Congress just passed a bill that cuts taxes for 70 percent of Americans and increases them only for about 5 percent. This may surprise you if you rely on major media outlets for your news.
“It does not help individuals who are below $100,000,” reporter Ron Insana said on an MSNBC segment with me. “In fact, it probably doesn't help individuals who are below $200,000, given the analysis we've seen thus far. It is not a middle-class tax cut.”
The Associated Press announced the House passage of the bill with a tweet saying, “House passes first rewrite of nation's tax laws in three decades, providing steep tax cuts for businesses, the wealthy.”
That AP headline was standard in that it would lead you to believe that the bill solely lowers taxes for businesses and the wealthy. This is totally false, of course. The bill doubles both the standard deduction and the child tax credit, expanding the credit to make it more refundable — meaning lower-income families can get a refund of more than they paid in income taxes. Middle-class families will see their 15 percent bracket dropped to 12 percent and their 25 percent bracket dropped to 22 percent.
Here’s something you simply wouldn’t know from reading the media accounts of the bill: This bill will shift a greater portion of the federal tax burden onto the wealthy. That’s right: Republicans are passing a bill to make federal taxes more progressive.
How does that work? About 18 percent of the bill’s tax savings go to the top 1 percent. That’s a lot of money, but as the Manhattan Institute’s Brian Riedl pointed out, that same slice of the population currently pays 27 percent of all taxes. “The bottom 80 percent of families currently pay 33 percent of all combined federal taxes,” Riedl pointed out, “yet would get 37 percent of the tax cuts.”

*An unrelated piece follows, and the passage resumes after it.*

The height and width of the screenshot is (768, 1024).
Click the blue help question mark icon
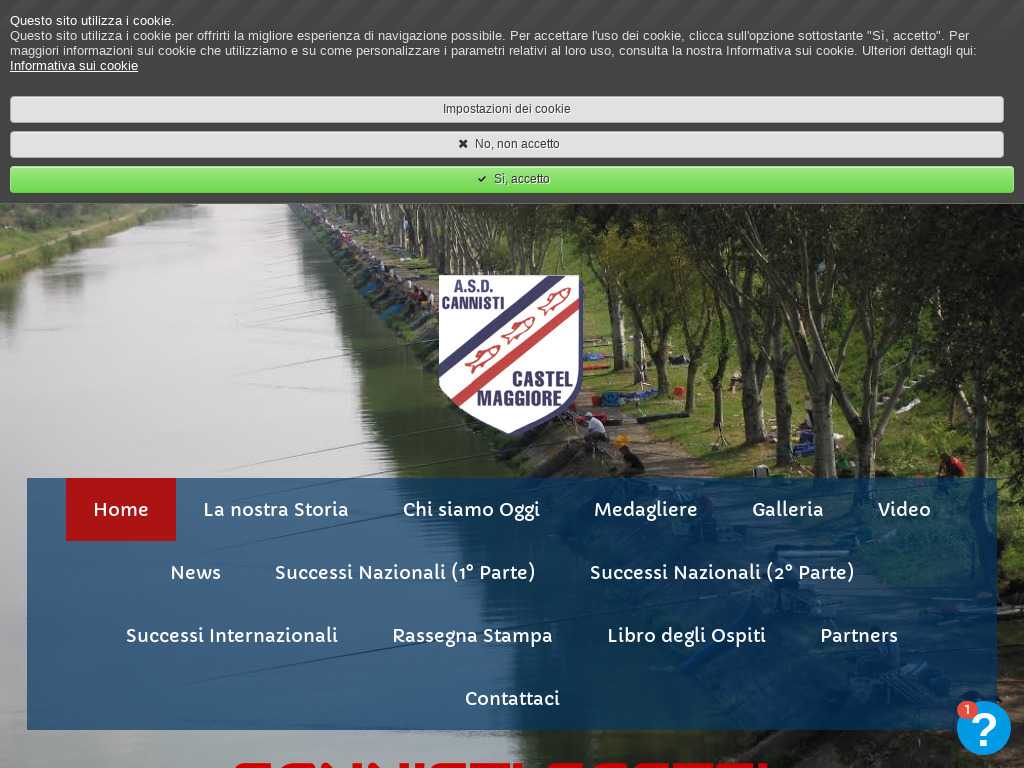983,728
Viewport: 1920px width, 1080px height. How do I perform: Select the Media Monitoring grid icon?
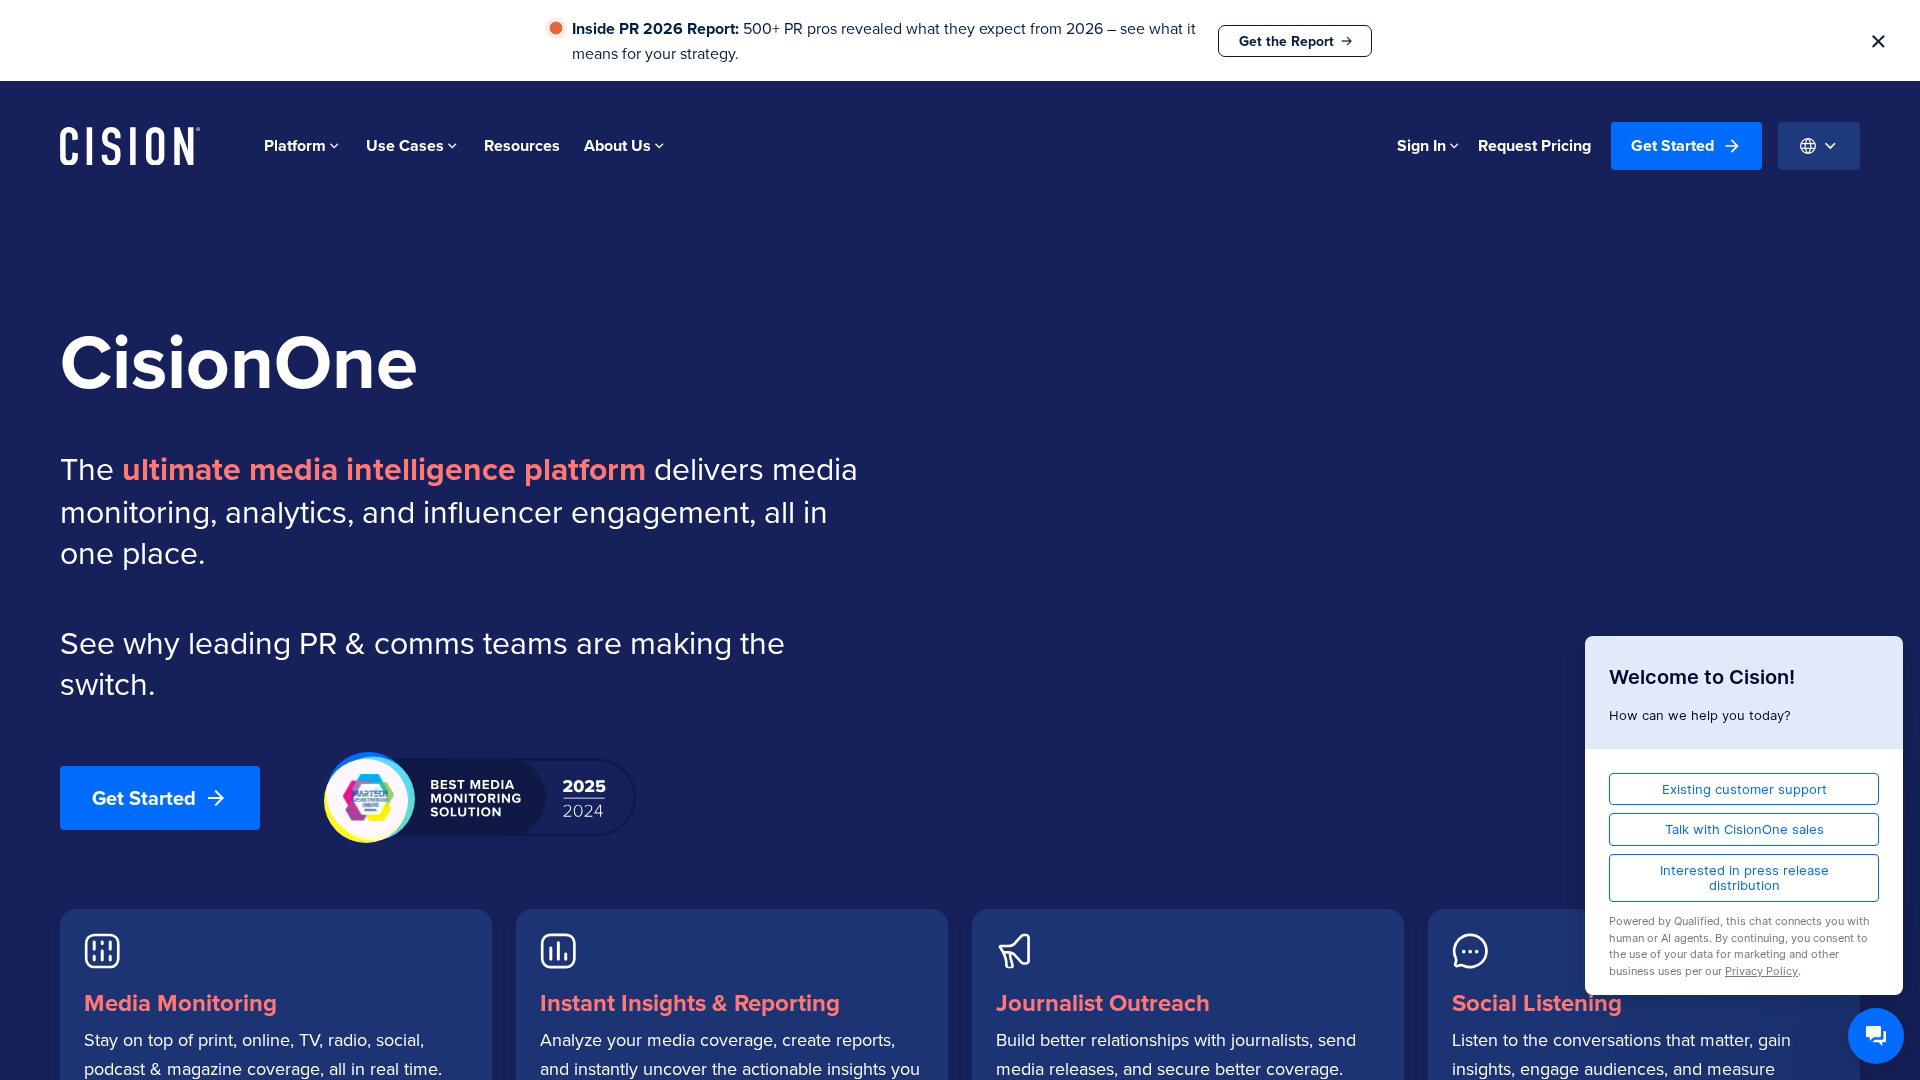pos(101,951)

So the richer are paying a greater share of federal taxes under this bill, and 70 percent of Americans will get a tax cut under it. Yet, when polled just before the bill passed, only 17 percent said they believed they would get a tax cut, while 32 percent said they expected to pay more.
So of all the people who would see a tax cut, less than 1 in 4 knows it. Of all the people who expect to see a tax hike, less than 1 in 5 will.
This is a clear sign of the failure of the media to accurately cover the bill, and it also explains the bill’s deep unpopularity.
There were plenty of little lies and ridiculous stories along the way. There was the line that the bill cut taxes for corporate jets. This turned out to be a codification of an Obama-era rule clarification.
There was also the assertion, made famous by Sen. Claire McCaskill, D-Mo., that the bill hikes taxes on the poor, or something. The story here was that repealing the health insurance mandate would free some people from the fine, thus allowing them to not get Obamacare-approved insurance. If poor people are buying less health insurance, then they get fewer Obamacare subsidies, which if you just look at the numbers (without accounting for the premiums they'd have to pay) looks like it's costing them something.
Calling this a cut in benefits for the poor is like lamenting a forgone Black Friday shopping spree for all the “savings” missed.
And then there was story after story that pretended the bill didn't cut middle-class taxes. It made this pretense by ignoring the years 2018 through 2025, and focusing only on what happens when the individual tax cuts expire. Judging a provision only by what it does when it expires is odd, and probably unprecedented in policy journalism. It goes to show that some writers will resort to anything.
The tax bill Republicans are passing is deeply unpopular precisely because people don't believe it is a tax cut. What does that tell you? It says that people like tax cuts. That's a truth hard for our left-leaning press to come to terms with, and in this tax debate, they never did.